### Records
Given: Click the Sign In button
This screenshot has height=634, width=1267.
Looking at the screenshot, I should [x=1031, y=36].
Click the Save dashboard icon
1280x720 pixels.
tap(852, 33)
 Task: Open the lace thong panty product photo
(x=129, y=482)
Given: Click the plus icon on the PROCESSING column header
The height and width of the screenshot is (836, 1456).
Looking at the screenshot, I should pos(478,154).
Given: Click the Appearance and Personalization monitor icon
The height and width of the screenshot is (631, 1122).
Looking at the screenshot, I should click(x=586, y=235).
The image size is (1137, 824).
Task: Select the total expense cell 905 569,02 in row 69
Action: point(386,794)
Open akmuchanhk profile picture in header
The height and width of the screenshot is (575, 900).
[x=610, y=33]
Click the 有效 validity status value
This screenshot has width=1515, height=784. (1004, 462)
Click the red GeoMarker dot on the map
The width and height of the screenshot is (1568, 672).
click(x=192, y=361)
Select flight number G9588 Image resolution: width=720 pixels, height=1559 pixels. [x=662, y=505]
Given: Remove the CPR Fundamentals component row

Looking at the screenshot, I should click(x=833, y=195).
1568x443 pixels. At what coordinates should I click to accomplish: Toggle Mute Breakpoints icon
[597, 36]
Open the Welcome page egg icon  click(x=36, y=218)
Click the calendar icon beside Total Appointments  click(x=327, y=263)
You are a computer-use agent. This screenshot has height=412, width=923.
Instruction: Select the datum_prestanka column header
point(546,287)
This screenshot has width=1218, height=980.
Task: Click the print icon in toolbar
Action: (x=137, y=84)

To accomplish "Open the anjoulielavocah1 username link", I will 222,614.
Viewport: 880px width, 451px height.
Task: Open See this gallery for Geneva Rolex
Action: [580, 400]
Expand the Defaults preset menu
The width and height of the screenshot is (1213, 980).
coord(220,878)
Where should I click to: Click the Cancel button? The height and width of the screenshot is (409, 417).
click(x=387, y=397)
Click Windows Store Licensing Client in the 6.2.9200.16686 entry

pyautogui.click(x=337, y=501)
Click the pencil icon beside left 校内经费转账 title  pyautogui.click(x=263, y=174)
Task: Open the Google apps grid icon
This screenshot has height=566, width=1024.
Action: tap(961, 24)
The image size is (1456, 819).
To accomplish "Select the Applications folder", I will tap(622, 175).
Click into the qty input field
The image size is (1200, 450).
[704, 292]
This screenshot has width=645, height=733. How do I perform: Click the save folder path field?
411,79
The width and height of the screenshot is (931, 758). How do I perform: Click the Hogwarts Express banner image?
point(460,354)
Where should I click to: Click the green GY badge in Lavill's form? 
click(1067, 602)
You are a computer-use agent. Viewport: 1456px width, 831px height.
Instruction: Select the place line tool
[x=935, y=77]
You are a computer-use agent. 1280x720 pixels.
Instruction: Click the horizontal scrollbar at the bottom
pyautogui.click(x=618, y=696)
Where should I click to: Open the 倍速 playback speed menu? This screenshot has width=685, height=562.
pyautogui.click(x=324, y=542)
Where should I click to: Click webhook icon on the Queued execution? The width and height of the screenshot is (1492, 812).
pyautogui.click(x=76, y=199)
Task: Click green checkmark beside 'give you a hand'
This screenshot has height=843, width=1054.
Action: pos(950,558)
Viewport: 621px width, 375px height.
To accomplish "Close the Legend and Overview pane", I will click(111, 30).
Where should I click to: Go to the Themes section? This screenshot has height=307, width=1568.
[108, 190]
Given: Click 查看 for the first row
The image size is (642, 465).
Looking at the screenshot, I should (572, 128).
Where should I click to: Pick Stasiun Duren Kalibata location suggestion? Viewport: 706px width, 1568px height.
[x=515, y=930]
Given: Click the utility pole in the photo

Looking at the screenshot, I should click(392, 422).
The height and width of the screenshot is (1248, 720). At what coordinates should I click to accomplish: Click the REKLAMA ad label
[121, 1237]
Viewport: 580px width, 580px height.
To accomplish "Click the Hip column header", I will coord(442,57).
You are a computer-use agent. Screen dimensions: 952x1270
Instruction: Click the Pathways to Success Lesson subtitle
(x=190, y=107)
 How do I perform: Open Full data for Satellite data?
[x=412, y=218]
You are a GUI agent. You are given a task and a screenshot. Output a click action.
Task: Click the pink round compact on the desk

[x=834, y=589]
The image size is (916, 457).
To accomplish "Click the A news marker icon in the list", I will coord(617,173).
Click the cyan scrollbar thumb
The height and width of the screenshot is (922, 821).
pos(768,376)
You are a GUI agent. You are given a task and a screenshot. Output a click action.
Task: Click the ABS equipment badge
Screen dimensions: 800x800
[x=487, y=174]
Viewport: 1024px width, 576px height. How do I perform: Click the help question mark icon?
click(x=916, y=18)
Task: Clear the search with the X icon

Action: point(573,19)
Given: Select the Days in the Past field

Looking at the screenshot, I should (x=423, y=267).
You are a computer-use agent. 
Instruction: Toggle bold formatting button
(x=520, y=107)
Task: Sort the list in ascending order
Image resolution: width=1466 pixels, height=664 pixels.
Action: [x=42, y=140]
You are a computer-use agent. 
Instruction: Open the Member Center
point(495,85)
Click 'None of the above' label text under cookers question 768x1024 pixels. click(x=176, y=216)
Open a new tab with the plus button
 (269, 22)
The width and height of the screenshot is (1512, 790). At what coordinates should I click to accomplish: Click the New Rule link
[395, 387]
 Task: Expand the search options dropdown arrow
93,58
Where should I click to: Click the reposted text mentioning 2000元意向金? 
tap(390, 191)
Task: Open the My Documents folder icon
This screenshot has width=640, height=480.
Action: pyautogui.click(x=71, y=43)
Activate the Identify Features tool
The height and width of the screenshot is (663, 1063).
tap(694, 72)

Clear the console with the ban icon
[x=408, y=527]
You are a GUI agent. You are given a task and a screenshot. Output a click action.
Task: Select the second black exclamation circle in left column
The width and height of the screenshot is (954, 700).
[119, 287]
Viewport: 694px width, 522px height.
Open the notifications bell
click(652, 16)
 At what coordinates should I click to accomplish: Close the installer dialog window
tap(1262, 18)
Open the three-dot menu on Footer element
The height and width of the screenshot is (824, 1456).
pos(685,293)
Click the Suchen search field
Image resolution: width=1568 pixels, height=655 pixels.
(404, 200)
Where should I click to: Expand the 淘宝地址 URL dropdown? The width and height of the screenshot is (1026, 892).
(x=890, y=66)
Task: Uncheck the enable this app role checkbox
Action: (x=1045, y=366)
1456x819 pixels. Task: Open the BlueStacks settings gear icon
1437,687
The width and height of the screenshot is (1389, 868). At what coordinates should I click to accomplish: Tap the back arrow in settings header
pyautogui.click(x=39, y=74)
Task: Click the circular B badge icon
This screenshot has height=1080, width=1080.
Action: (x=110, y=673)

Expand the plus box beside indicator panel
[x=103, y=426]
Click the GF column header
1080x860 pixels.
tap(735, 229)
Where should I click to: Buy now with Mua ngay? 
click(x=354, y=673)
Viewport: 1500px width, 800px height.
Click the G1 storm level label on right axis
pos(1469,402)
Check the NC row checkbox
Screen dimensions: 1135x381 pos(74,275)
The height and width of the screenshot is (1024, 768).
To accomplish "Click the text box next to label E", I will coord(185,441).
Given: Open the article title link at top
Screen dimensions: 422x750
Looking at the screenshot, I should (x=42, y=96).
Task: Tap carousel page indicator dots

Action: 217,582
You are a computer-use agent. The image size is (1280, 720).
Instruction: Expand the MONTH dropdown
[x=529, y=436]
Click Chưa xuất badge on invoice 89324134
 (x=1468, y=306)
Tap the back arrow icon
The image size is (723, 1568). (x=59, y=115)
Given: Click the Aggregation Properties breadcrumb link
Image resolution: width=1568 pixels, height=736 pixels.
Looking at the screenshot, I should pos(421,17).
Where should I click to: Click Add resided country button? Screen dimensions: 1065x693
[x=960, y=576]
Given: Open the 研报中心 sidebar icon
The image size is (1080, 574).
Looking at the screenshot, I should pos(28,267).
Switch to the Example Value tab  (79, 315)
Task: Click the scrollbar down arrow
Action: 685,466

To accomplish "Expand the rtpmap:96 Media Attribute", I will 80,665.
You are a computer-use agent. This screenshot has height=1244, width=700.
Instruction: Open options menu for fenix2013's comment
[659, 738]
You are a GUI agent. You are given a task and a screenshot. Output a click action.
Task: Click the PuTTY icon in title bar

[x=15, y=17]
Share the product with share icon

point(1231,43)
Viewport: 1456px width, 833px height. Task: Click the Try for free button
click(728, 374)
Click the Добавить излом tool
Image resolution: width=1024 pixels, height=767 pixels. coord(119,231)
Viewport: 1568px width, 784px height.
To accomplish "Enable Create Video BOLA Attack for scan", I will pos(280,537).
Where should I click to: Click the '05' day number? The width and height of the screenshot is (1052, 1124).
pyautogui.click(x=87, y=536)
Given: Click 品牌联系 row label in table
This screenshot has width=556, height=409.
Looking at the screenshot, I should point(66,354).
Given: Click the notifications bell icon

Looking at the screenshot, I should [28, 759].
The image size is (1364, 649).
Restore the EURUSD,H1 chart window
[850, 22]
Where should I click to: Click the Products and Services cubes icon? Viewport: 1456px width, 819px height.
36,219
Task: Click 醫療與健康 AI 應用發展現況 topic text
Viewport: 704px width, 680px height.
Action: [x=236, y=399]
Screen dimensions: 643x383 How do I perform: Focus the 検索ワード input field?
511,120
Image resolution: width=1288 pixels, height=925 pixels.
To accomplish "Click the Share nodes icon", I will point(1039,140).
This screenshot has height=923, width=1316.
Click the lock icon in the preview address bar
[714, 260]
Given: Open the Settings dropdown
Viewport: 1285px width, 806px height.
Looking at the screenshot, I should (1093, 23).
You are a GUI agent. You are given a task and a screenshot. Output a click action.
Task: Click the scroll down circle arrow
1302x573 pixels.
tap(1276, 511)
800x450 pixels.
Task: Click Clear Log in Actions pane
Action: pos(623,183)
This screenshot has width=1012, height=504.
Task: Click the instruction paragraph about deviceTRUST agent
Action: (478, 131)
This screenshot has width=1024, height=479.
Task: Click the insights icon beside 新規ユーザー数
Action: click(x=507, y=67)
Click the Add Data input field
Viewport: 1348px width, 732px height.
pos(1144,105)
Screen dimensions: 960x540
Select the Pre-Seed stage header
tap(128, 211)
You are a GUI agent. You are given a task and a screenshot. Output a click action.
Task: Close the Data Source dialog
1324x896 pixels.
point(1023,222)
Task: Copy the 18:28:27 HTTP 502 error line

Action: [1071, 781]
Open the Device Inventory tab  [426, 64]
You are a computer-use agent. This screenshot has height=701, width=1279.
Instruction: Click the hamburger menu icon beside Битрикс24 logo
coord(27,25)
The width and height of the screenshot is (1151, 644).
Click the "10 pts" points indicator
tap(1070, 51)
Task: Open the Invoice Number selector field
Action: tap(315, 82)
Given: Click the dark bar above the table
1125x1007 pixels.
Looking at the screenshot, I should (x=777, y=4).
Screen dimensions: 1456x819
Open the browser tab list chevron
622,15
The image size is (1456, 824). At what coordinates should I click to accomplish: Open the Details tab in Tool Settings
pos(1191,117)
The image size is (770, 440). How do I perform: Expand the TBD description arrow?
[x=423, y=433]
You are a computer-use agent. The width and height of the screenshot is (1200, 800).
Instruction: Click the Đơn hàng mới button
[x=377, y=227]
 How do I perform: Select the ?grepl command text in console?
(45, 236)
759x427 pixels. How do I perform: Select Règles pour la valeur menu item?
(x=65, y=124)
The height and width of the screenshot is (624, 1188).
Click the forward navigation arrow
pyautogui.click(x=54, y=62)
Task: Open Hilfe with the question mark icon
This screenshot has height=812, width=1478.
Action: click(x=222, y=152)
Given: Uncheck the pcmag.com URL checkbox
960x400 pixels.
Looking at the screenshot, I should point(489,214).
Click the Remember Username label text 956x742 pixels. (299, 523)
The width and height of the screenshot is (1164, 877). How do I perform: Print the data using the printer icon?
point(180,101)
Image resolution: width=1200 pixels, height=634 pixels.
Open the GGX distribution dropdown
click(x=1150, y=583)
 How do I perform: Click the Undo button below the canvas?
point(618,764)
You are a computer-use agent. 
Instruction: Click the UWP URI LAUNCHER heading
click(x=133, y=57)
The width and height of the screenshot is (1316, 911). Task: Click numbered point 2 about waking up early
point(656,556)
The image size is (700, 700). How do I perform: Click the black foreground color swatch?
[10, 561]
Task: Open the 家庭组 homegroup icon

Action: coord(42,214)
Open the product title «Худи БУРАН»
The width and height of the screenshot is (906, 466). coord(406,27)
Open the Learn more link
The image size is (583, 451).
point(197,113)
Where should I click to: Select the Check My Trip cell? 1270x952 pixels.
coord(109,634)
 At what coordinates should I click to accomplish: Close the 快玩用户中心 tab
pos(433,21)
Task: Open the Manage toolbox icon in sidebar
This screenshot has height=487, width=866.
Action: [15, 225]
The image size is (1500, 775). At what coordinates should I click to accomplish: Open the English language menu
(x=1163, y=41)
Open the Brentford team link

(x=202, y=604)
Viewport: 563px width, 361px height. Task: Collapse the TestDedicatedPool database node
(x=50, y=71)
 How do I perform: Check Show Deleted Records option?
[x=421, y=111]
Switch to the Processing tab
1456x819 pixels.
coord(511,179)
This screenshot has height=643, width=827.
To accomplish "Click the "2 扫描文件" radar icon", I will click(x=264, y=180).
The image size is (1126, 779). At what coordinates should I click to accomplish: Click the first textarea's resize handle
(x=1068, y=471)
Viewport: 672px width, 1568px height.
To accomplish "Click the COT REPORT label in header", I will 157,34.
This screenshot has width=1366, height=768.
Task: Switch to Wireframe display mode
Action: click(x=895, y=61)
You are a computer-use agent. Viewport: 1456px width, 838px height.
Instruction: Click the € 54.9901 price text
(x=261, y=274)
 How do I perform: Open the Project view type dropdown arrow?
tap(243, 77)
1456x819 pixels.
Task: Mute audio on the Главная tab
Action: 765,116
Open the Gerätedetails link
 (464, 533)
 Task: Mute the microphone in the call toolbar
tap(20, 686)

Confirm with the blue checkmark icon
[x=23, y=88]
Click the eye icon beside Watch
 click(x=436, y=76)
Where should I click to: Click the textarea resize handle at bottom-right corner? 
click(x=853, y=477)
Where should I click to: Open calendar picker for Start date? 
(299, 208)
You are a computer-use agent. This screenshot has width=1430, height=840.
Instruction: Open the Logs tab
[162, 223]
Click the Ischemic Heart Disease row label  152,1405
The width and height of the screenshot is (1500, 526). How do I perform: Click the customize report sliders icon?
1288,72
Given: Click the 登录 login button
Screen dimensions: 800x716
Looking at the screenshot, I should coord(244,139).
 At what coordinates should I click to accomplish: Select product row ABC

### Given request
Rewrite everything from the line containing "Where should I click to: Open calendar" down to the line containing "Click the Ischemic" as a two-column CSV with the headers instruction and location. Give one row per request, put each field in quotes, and replace any line breaks inside a field with spaces.

### Answer to the exercise
instruction,location
"Where should I click to: Open calendar picker for Start date?","(299, 208)"
"You are a computer-use agent. This screenshot has width=1430, height=840. Instruction: Open the Logs tab","[162, 223]"
"Click the Ischemic Heart Disease row label","152,1405"